BEGIN Supplied information

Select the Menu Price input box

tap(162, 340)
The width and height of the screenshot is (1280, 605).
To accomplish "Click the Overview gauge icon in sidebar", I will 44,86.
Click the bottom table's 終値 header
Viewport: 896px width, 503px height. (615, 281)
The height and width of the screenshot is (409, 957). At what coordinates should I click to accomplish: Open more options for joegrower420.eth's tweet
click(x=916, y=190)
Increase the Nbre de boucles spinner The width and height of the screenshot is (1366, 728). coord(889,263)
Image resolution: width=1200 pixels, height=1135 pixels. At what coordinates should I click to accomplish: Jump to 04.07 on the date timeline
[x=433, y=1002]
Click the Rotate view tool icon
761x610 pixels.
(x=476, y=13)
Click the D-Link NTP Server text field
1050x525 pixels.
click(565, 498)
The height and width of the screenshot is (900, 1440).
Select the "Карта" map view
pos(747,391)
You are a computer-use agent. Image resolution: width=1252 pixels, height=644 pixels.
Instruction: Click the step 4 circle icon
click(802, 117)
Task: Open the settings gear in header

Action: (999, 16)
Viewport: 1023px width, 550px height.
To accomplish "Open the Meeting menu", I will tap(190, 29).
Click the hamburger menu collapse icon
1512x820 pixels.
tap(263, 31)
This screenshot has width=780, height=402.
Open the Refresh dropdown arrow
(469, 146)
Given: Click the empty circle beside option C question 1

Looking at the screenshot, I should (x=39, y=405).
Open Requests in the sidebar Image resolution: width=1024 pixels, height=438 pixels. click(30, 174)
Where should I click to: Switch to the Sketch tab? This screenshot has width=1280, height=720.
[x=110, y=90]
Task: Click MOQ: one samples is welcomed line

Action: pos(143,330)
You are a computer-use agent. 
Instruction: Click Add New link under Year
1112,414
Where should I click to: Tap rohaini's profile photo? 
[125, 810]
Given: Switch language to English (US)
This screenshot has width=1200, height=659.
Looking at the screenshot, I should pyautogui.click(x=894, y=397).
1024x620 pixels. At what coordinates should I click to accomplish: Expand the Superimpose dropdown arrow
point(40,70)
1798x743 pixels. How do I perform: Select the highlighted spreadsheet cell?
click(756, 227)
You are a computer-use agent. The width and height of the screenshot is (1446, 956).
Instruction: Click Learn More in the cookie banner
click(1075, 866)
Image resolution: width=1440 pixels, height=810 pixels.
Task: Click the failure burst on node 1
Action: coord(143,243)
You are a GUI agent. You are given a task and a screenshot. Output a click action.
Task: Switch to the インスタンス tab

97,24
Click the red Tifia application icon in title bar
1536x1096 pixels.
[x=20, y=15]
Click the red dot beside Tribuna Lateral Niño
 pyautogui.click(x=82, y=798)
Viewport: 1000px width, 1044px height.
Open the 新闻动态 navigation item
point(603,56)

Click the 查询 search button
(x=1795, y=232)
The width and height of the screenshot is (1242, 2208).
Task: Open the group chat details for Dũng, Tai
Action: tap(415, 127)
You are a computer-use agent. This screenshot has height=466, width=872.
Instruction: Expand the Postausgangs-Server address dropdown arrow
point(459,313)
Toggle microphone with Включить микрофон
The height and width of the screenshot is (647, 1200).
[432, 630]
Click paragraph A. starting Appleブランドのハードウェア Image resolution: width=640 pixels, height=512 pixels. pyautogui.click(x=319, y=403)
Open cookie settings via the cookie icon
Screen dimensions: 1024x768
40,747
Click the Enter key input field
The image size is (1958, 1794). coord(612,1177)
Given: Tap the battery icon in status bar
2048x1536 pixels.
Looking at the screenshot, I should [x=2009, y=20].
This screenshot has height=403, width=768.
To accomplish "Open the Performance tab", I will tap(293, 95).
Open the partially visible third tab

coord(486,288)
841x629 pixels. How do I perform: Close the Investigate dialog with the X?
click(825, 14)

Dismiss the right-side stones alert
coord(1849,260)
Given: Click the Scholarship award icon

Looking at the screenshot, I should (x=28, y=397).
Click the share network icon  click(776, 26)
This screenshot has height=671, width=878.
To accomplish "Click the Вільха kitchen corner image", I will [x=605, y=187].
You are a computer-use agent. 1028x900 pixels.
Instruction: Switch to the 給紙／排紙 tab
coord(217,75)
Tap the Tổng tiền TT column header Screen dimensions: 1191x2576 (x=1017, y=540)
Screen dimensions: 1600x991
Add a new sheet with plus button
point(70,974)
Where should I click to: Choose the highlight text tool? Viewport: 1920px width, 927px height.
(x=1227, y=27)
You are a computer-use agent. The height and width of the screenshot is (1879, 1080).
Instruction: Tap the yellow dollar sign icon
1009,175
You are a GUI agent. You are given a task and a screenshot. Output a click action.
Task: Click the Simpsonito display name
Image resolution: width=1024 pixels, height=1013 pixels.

END Supplied information

### About this task
Only a number should come back: the count of lines above that include "computer".

### Task result
6